Michael's Interest in Database Management System
Amazon
A database is just a file (or a set of many files) that stores data, and a database management
system, or commonly known as DBMS, is a software application that interacts with
databases and their users. Essentially you can read and write data to the
database, and it seems so simple this way. Each transaction consists of some
number of write operations and some number of read operations and it is done.
Simple huh? Not quite.
If every transaction were to be executed sequentially, then it is simple as I said.
However we are humans, and as such we are greedy!
We want more than performing a simple sequence of transactions; we want them to
be completed more quickly. That's right; we want SPEED. So somebody figured out
that each transaction can be on its own thread, or better yet, on a remote host.
When transactions are executed in parallel, they tend to finish more quickly
than when they are executed in serial order. That's what we want. Unfortunately
if we pay no attention to the order of the operations that are executed we are
in danger of causing data inconsistency, a terrible disaster in, for example, a financial institution.
For instance, transaction t1 wants to execute r1(x)w1(x) and t2 wants to execute
w2(x)r2(x). If the execution order is t1t2 or t2t1 it is fine. However if they
interleave like r1(x)w2(x)w1(x)r2(x), then this execution must be rolled back. As you can see
t1 reads the value of x, then decides to write to it. t2 butts in and writes to
x some value, and before t1 writes to x, x is a different value from what t1
observed last time.
This situation is not supposed to happen.

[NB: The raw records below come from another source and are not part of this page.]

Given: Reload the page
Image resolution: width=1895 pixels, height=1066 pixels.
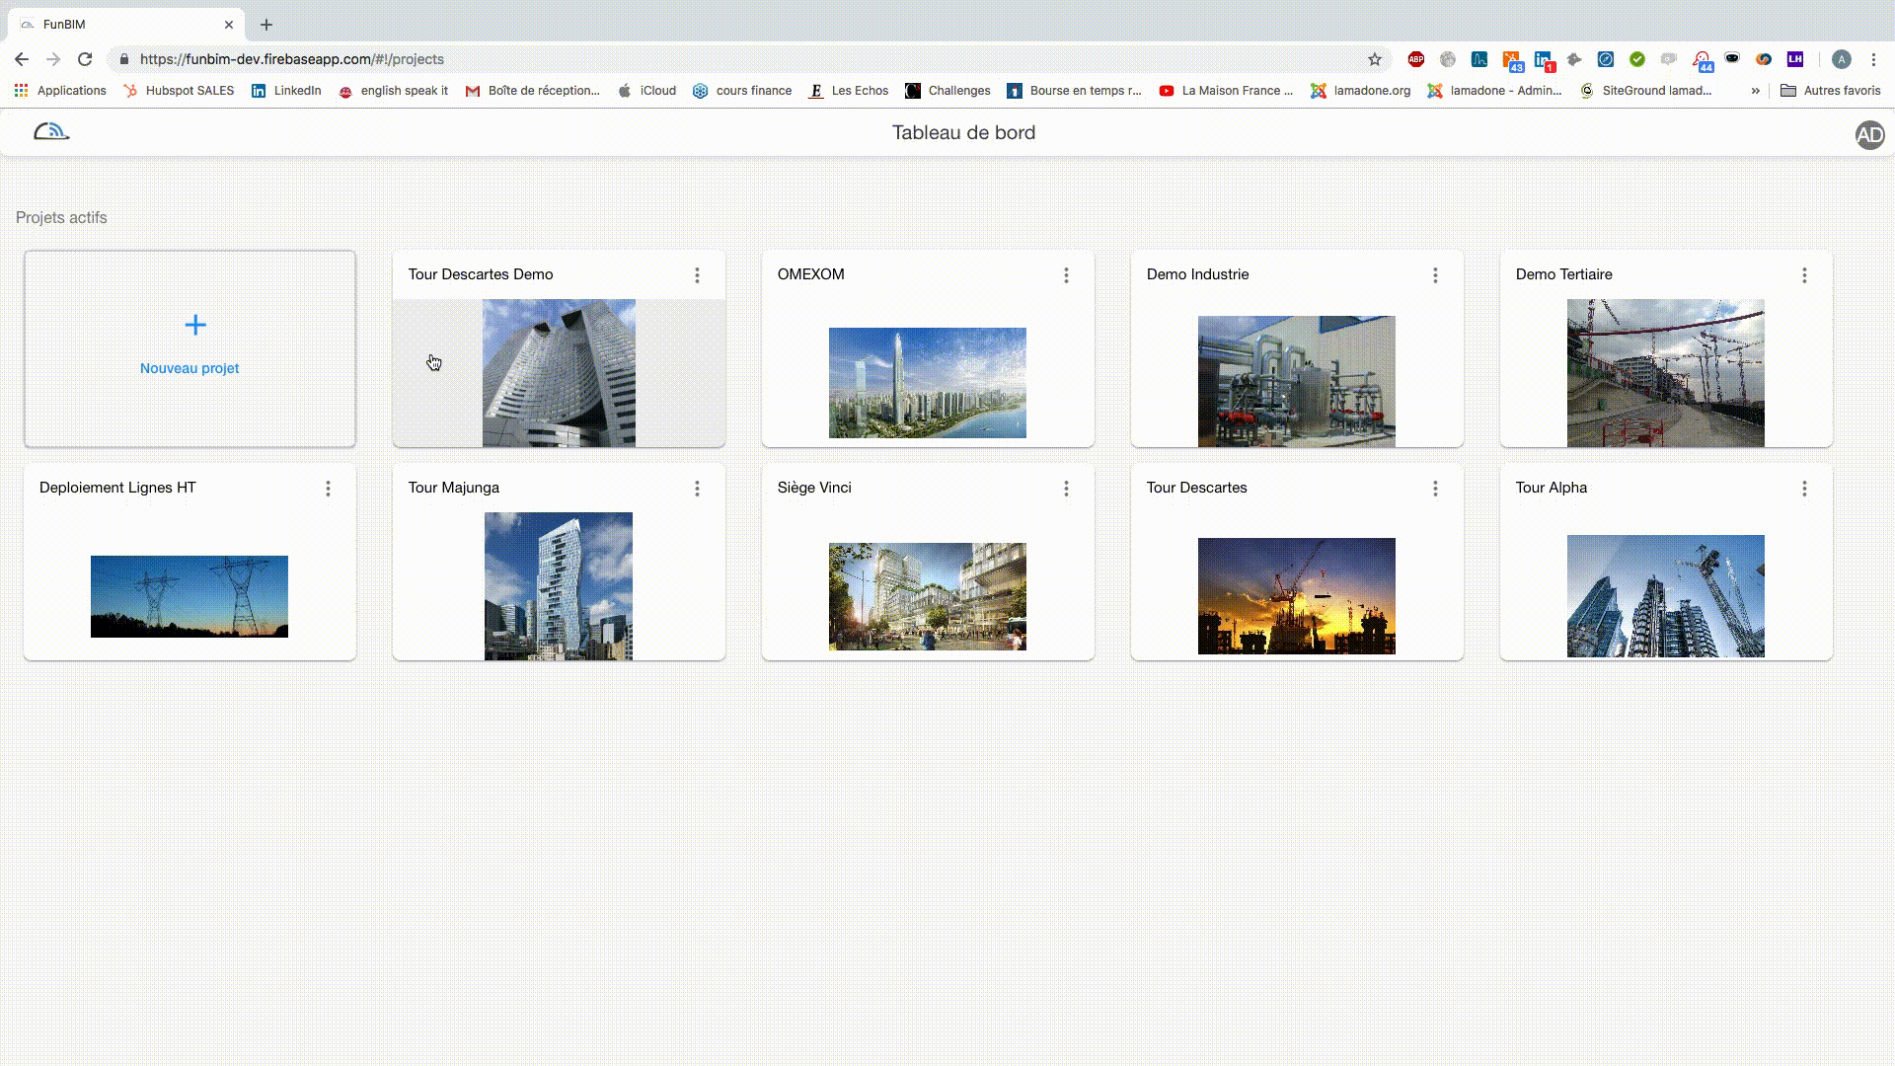Looking at the screenshot, I should (85, 59).
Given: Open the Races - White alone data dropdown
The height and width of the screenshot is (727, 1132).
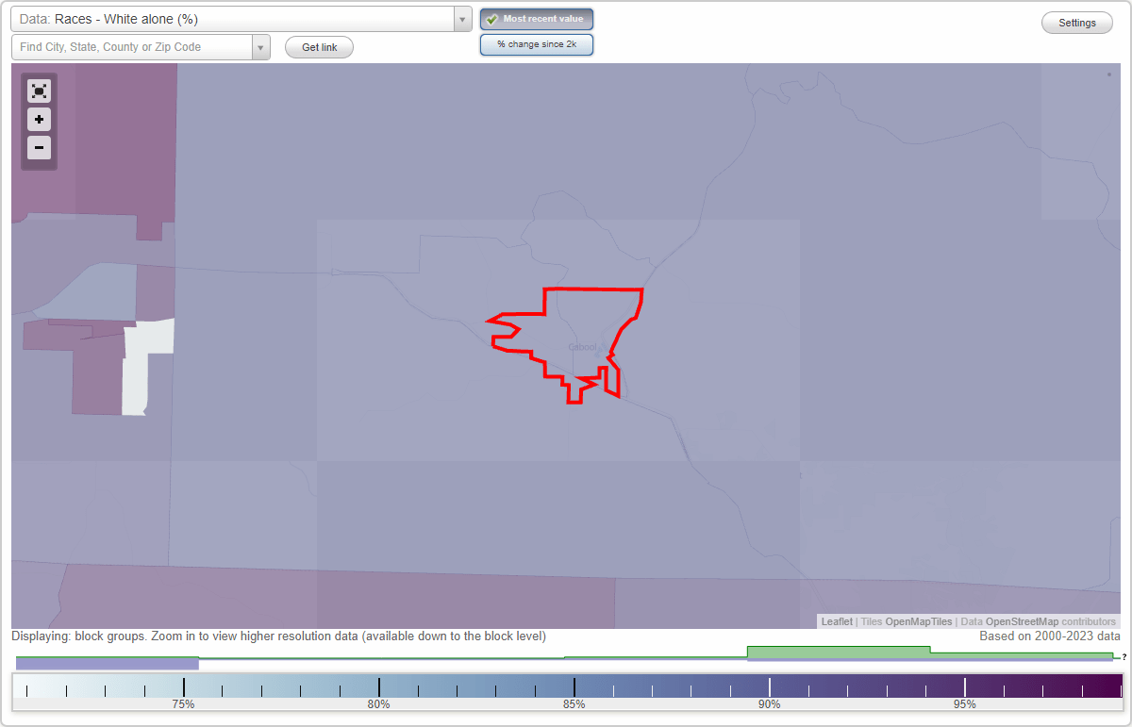Looking at the screenshot, I should pyautogui.click(x=236, y=18).
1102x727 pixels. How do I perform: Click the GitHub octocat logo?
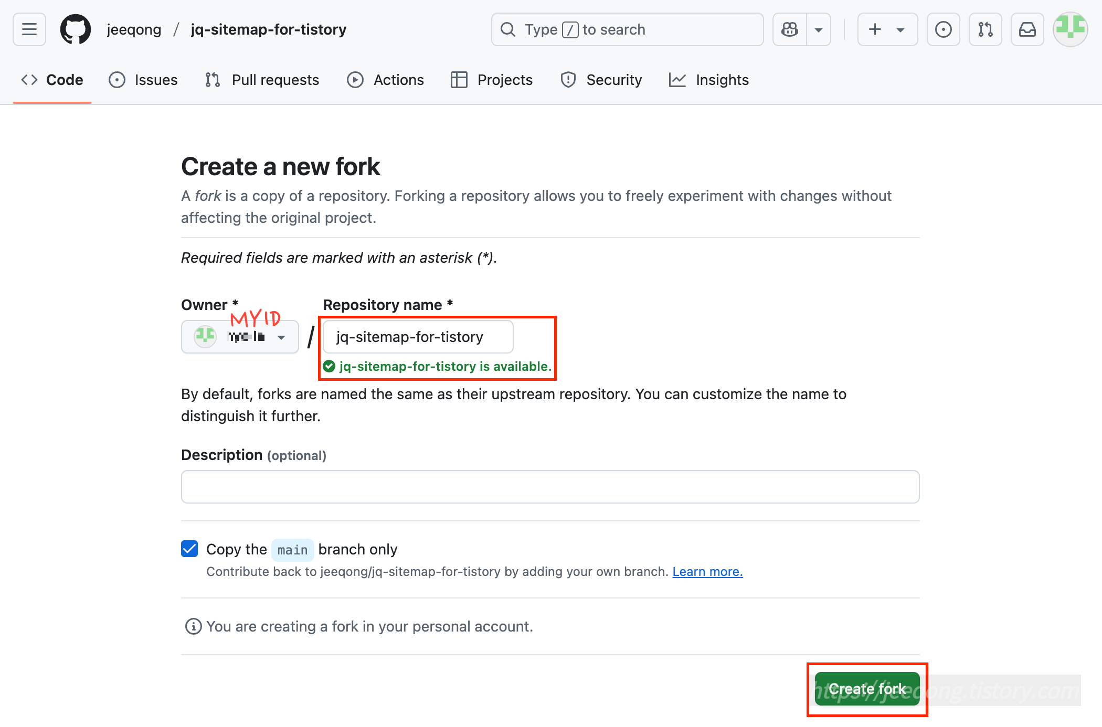click(76, 29)
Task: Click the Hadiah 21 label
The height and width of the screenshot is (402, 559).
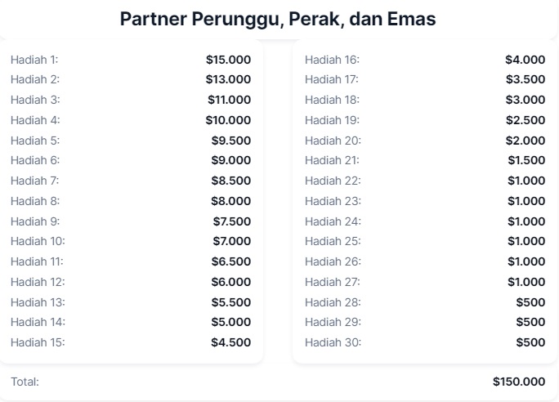Action: tap(332, 160)

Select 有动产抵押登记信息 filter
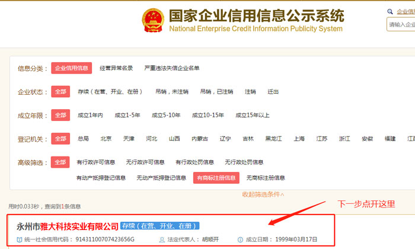click(101, 177)
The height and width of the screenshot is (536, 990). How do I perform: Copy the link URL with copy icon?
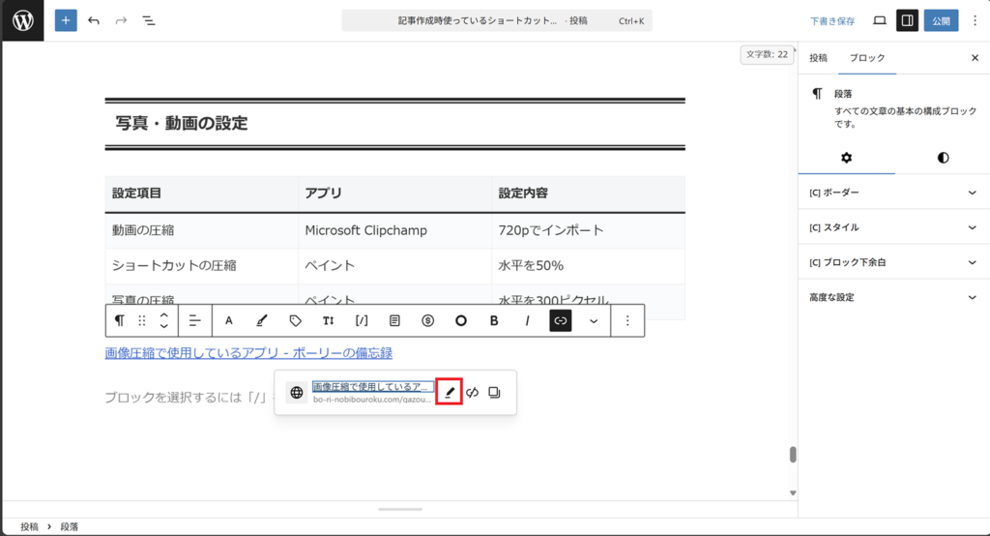click(x=495, y=393)
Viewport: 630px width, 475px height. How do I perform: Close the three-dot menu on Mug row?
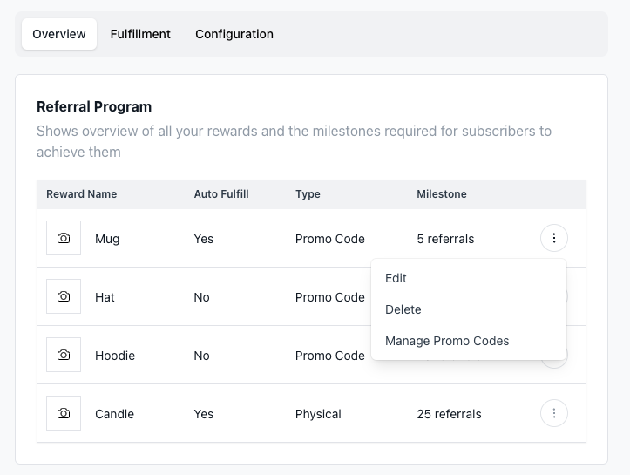click(x=554, y=238)
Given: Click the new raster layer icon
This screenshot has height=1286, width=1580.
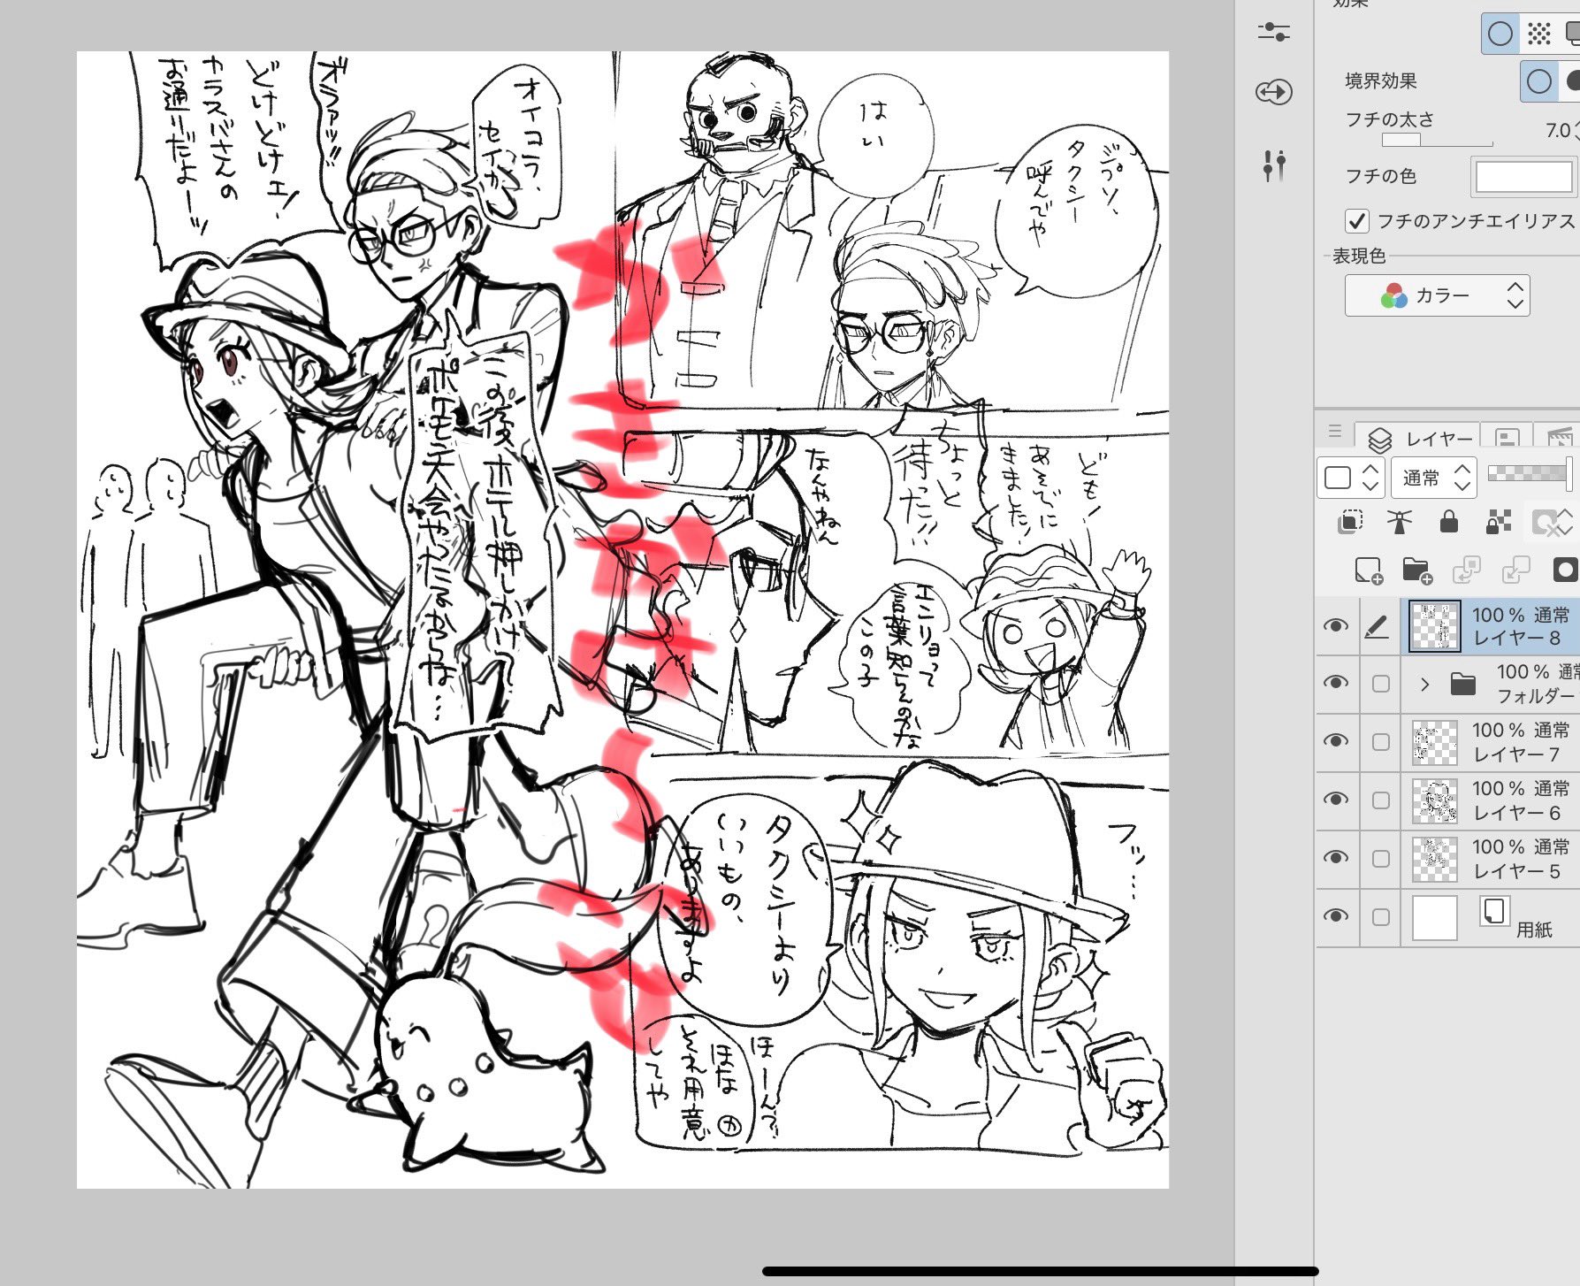Looking at the screenshot, I should pyautogui.click(x=1368, y=570).
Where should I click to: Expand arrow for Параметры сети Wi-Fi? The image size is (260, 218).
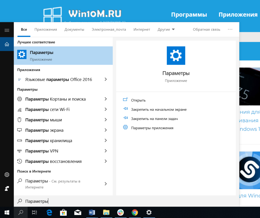[106, 110]
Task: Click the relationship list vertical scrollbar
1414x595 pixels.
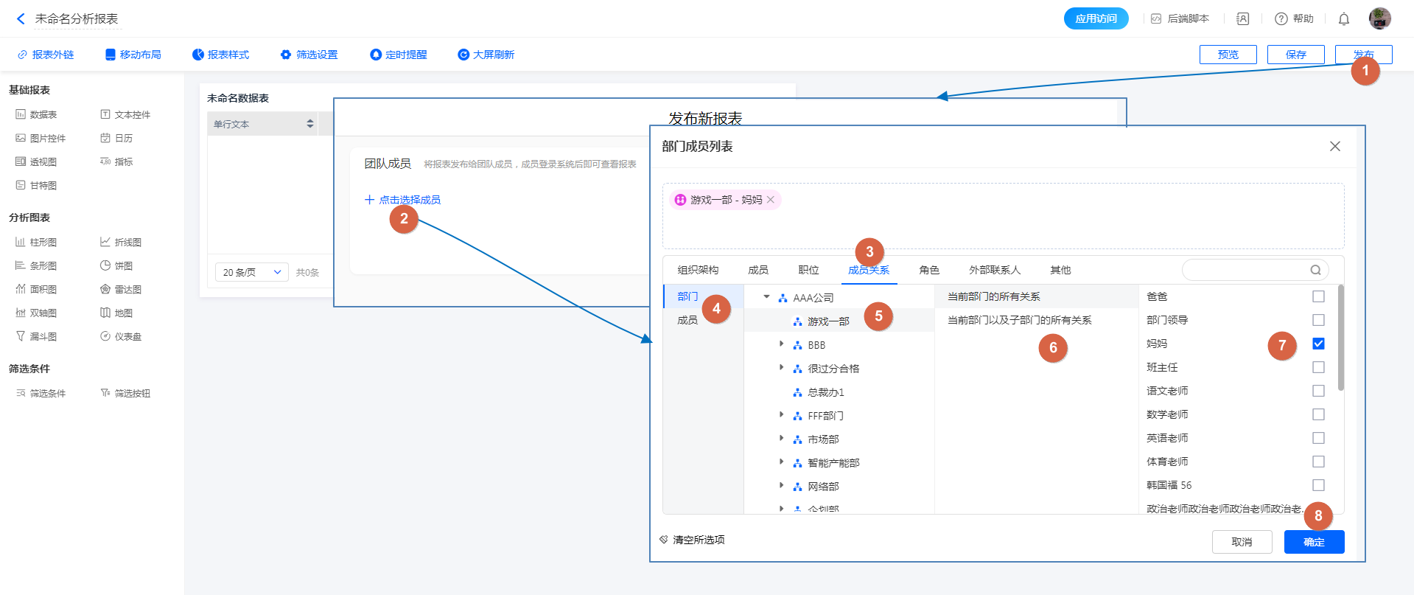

It's analogous to the following situation.
I see my balance is $100.00, so I deposit $50.00 to it to make it $150.00, but someone
deposits $80.00 to it without my knowledge, and in the end my account has $230.00.
Do you see my point? Checking transactions for data dependency,
unfortunately, is complicated and easily confusing.
In addition, failures are a big problem for distributed database system. A
sample scenario is that several databases are deployed in different geographical
regions, and a user application needs to contact different databases for
different data through the help of a system known as the global transaction
manager.
You can immediately see the problem that can occur: While a transaction
is being executed some database may fail and come back up shortly. You need to
make sure the transaction is aborted and rolled back to the original state and
EVERY database that is involved in this transaction must process accordingly. In
our
GTM project for Berkeley DB we needed to consider several
failures types and make sure none of them results in database inconsistency.
Hard, huh? But we pulled it :)
My experience in this area is obtained in the course I took and the project I
did in that course. Also in the
projects I conducted with HSM,
I had experience using an HSM to do field-level encryption of a
database. I also know SQL quite well.